You may find that a few short spurts help you feel better than an hour of scrolling exhaustively through a site’s feed.
It must be noted that people who use social media passively, just browsing and consuming contents posted by other people, are prone to feeling worse and depleted than people participating actively, who post their own material and engage with others online. You should try whenever possible, to focus your online interactions with people you already know offline.
4. Adopt a Filtered Approach
You may feel popular by the large number friends or people following you on social media. You may even be interested in some of the content they post that comes up in your feed. But in truth, most of it may not even be relevant to your interests and might just be boring, annoying and hog attention and time with no use.
Time to do the deed, mute those pages or unfollow those people. Most of them won’t even notice; and your life will be better for it.
A recent study found that information about the lives of Facebook friends affects people more negatively than other content on Facebook. People whose social media included inspirational stories experienced gratitude vitality and awe.

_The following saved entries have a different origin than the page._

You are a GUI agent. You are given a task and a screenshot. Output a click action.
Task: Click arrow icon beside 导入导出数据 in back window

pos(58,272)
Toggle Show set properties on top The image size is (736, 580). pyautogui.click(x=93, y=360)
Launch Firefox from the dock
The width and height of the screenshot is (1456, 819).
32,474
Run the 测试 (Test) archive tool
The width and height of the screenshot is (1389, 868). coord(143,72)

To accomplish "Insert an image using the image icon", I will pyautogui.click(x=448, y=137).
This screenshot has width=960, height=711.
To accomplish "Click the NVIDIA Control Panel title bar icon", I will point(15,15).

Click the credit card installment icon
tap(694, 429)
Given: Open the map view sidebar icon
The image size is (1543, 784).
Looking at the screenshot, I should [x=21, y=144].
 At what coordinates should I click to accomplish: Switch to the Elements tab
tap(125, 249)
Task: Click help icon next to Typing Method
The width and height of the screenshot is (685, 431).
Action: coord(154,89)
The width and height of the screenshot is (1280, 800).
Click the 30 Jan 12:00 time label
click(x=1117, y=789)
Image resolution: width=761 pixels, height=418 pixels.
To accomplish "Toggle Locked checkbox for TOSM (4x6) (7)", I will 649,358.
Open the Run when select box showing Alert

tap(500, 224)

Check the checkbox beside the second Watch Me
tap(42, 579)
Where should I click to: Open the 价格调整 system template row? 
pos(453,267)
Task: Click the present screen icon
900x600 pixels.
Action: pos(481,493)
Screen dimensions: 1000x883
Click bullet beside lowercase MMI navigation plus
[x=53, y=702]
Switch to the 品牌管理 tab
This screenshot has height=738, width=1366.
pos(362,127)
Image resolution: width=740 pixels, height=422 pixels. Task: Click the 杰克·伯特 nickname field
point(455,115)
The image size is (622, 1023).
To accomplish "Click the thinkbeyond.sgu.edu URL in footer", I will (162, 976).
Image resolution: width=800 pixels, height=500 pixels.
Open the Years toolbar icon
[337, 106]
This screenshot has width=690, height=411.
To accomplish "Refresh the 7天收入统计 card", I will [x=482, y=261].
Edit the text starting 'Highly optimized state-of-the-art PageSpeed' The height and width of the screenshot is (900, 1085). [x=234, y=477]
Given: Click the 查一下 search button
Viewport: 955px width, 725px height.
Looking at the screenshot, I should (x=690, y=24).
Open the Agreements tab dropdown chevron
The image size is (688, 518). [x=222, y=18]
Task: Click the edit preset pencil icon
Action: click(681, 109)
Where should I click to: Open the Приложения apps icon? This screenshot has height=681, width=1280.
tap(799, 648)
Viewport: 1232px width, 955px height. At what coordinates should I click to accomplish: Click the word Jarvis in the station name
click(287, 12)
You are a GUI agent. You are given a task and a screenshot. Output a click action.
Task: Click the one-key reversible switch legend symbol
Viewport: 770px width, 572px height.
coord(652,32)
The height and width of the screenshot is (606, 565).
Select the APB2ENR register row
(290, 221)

Adopt what psychologist Jelena Kecmanovic says “pruning” of friends and add a few motivational and funny sites. This might help decrease the negative effects of social media.
5. Disconnect for a Social Media “Detox”
Who does not love a vacation after a long, stressful project. Vacations help us detox and rejuvenate. Well, we would say, a vacation from social media would really help too. You can start by scheduling multi-day breaks from social media.
Several studies show that a five-day or a week-long break from Facebook can lead to lower stress and higher life satisfaction.
If that is too much to ask, you can just cut back – using Facebook, Instagram, and Snapchat just 10 minutes a day for three weeks resulted in lower loneliness and depression.
Here’s how you can start – delete the apps for your social media services, or mute the notifications and declare publicly to your family and friends that you are on a break from using them. Publicly declaring nonetheless shall hold you accountable for the task.
Last but not the least, it is paramount that you understand social media is not your real life, and you should not let it become one. Connecting on Facebook to that new colleague of yours you could not talk to at your work place? Good thing, but don’t neglect a talk face to face. Social media shall be used, and often wisely as a tool to augment your real life not hinder it.
We must understand the fact only a flesh-and-blood person sitting across you can fulfill the basic human need for connection and belonging.